> _EXERCISE REQUIREMENTS_
Word for word, return the lines from the start of the entries below through the line that has "Task: Click the cut-off".

(Saved data entries)

● ● ●

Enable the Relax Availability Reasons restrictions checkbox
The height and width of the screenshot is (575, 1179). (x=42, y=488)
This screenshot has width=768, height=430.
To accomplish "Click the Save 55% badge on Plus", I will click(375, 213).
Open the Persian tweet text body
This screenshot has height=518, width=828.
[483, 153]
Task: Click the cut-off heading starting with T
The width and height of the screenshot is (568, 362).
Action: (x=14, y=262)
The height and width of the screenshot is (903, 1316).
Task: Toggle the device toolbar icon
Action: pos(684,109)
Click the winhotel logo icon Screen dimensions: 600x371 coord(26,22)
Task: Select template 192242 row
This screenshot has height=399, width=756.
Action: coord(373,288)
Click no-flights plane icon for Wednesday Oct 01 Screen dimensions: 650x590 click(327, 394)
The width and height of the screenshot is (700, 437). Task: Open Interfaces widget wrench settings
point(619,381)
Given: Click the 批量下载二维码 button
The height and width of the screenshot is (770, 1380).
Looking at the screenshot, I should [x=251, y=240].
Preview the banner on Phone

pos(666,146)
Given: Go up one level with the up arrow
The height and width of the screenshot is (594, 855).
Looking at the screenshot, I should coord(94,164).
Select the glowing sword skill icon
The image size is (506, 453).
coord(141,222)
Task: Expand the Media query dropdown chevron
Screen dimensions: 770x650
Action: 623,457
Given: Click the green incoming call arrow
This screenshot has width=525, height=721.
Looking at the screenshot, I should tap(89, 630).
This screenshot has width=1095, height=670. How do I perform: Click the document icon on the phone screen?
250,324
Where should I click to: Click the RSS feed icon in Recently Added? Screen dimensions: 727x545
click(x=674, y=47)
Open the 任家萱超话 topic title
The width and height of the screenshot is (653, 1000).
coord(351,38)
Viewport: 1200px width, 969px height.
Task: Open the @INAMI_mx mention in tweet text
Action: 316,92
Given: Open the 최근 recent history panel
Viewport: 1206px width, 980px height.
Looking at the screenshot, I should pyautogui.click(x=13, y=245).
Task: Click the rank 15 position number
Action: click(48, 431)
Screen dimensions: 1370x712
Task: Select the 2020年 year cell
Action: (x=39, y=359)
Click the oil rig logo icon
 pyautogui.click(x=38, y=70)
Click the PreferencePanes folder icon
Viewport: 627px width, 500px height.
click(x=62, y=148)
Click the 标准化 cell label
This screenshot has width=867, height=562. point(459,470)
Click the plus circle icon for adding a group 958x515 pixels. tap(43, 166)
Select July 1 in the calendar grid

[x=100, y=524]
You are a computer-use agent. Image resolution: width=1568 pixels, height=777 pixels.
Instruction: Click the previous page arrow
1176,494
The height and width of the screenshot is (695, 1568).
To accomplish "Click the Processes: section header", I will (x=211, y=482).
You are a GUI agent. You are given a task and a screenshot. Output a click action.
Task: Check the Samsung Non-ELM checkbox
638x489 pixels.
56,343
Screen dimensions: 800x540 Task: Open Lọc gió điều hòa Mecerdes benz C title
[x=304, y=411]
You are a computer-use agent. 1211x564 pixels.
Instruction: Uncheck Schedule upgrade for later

● ● ●

> _TASK RESPONSE_
Enable the Relax Availability Reasons restrictions checkbox
The height and width of the screenshot is (575, 1179). (x=42, y=488)
This screenshot has width=768, height=430.
To accomplish "Click the Save 55% badge on Plus", I will click(375, 213).
Open the Persian tweet text body
This screenshot has height=518, width=828.
[483, 153]
Task: Click the cut-off heading starting with T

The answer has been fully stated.